Nothing exceeds like excess
I might be updating the Toynbee simulation again. I'm listening to some Baroque music. Just general generic baroque, I assume. One of those five hour youtube compilations.
Not sure when I last mentioned that I have long thought that Bach, the baroquest baroque you can get, his music was music as Husserlian phenomenology. Whenever I've actually said that or written it a squirrel appears, because even if someone appreciates Bach there is zero chance that person also appreciates phenomenology. So, there's the squirrel.
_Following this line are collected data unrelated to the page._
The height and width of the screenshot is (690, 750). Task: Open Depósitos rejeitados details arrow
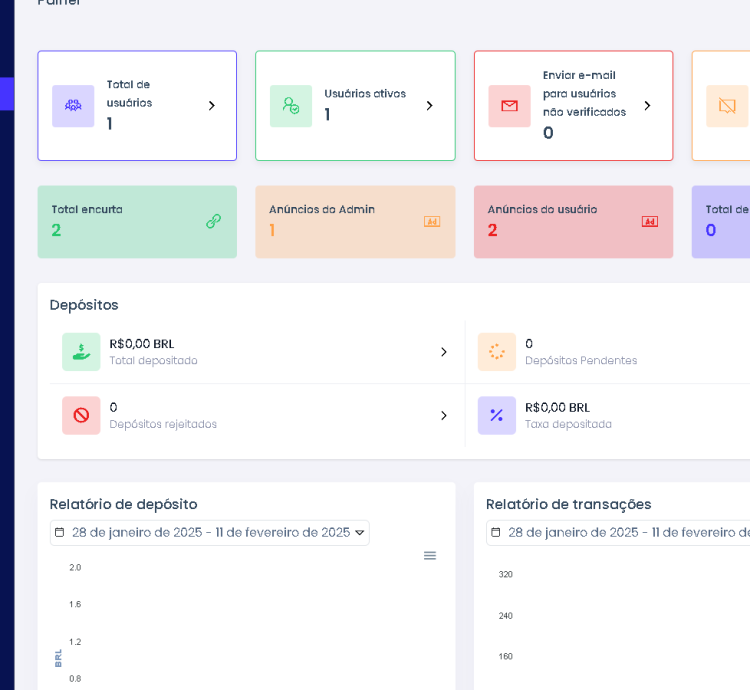pyautogui.click(x=444, y=415)
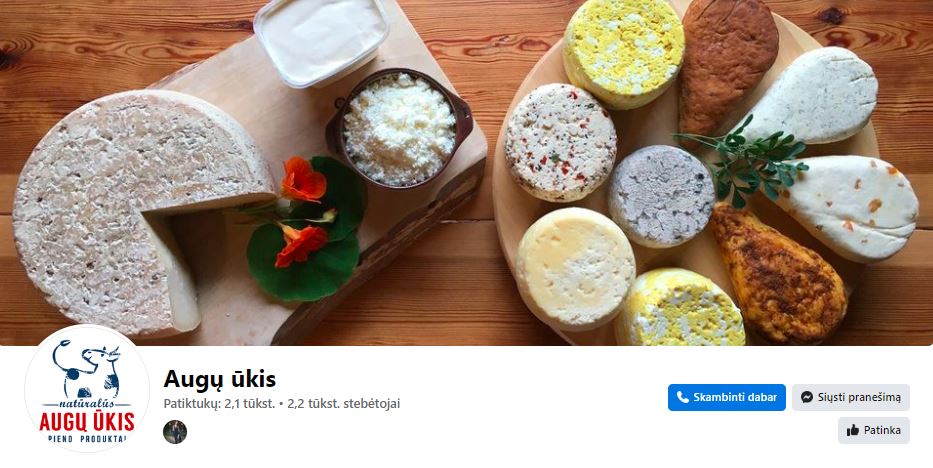Open the Augų ūkis page title
This screenshot has width=933, height=468.
coord(220,379)
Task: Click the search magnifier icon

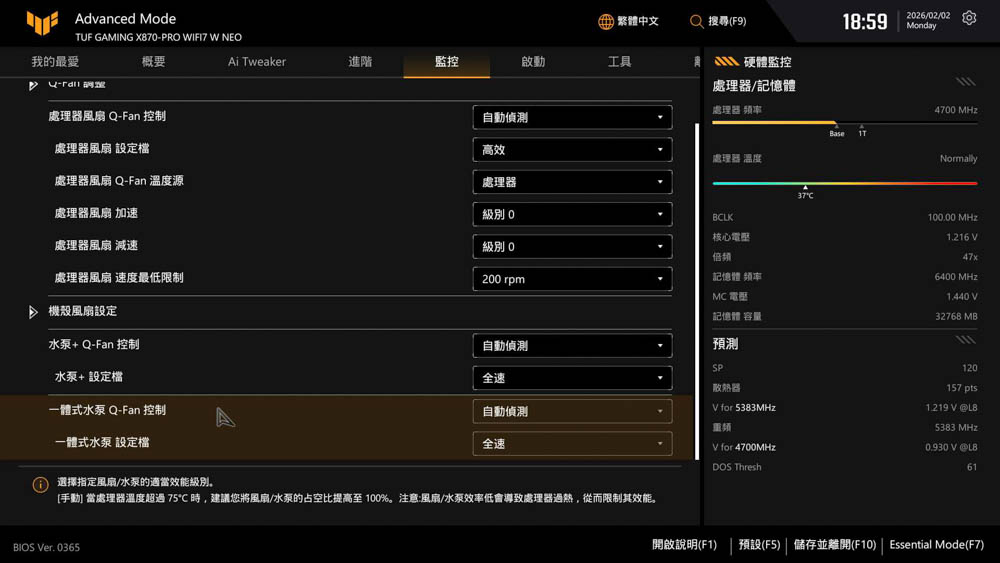Action: click(697, 21)
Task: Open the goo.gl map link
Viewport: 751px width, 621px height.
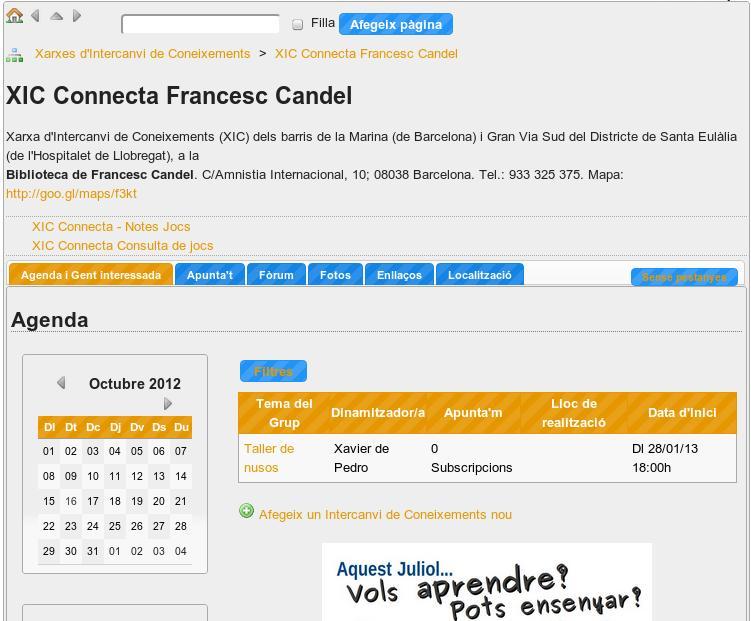Action: 71,194
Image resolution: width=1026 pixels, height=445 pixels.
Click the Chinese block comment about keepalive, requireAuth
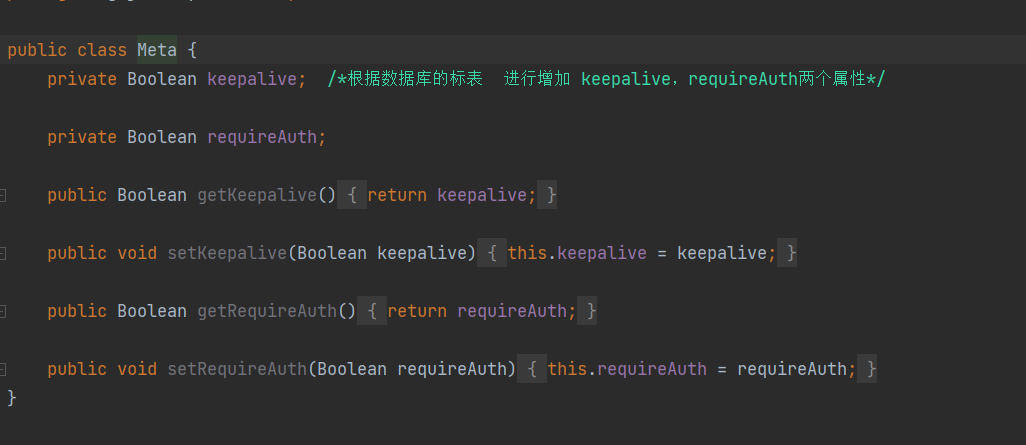(x=606, y=79)
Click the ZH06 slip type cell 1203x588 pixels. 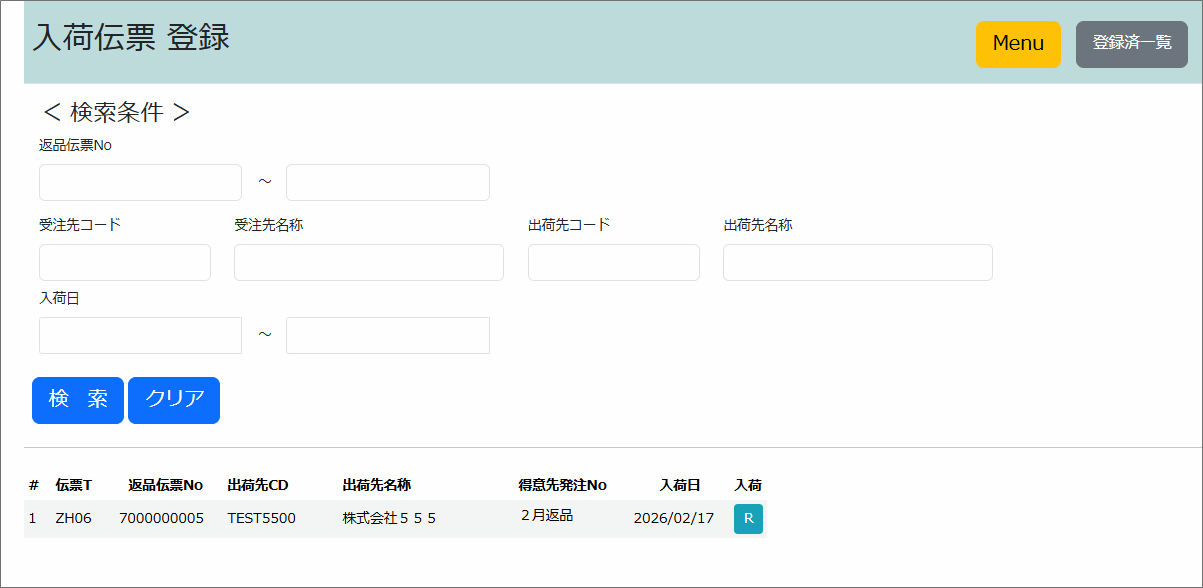tap(73, 518)
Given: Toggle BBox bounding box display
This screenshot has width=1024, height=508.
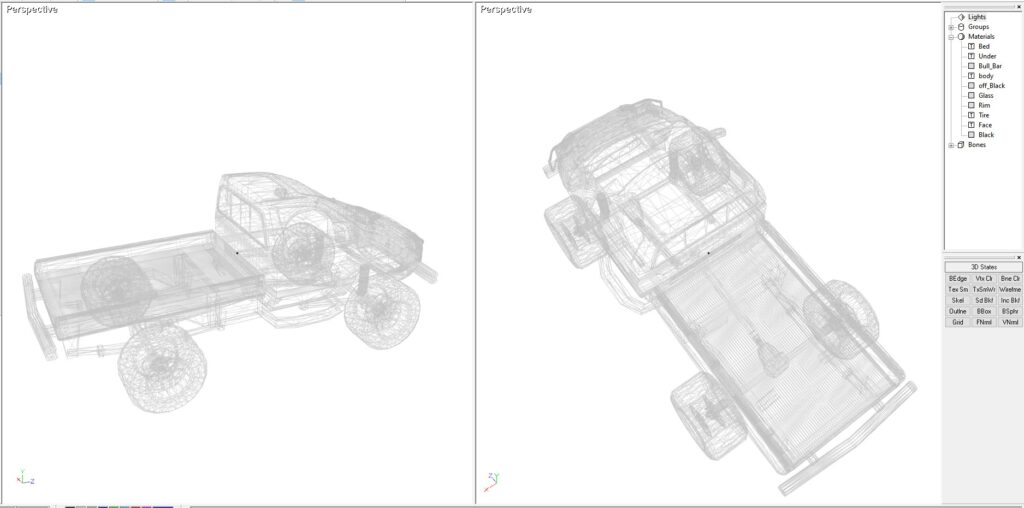Looking at the screenshot, I should click(983, 311).
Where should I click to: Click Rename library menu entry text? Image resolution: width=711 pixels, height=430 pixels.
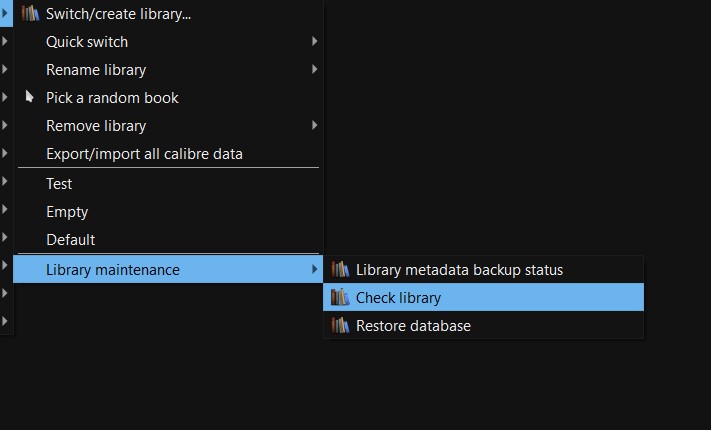point(96,70)
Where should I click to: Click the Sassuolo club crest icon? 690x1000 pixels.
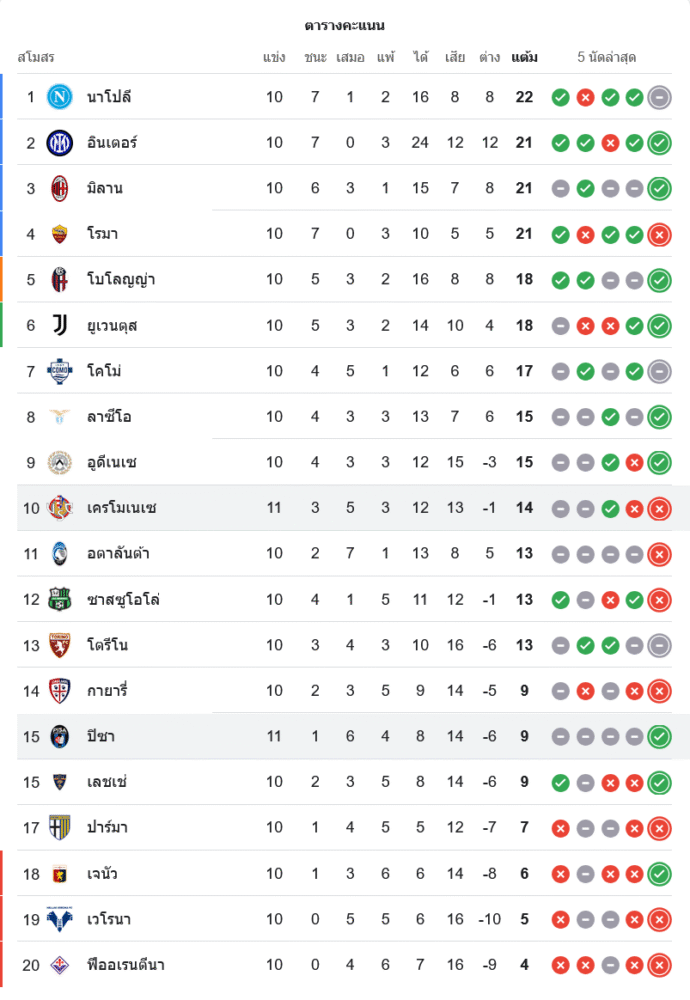(60, 599)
Back to Toynbee. If Shakespeare's essentially Godless plays circa 1600 indicate a Westen society already well into its breakdown, then maybe it's the French Revolution in 1789 that marks the disintegration and that's no longer Western society after that. And we've been in an Interregnum since then, with the novel as the heroic literature of that struggle with going nowhere. That would mean that modernity is just a wasteland. Stare at a page full of "black Friday" deals on amazon and tell me what you see.
"Unreal City,
Under the brown fog of a winter dawn,
A crowd flowed over London Bridge, so many,
I had not thought death had undone so many." — T.S. Eliot
By the time we get to the shattering blow of World War One, we're bouncing the rubble and WWII is more of that and worse, ending up with nuclear weapons and another great forgetting. Every time you turn around the past hundred and ten years, there's a massive war or a genocide, and it can't even be captured by dystopian fiction. No one would read books as ugly as reality. No escape there.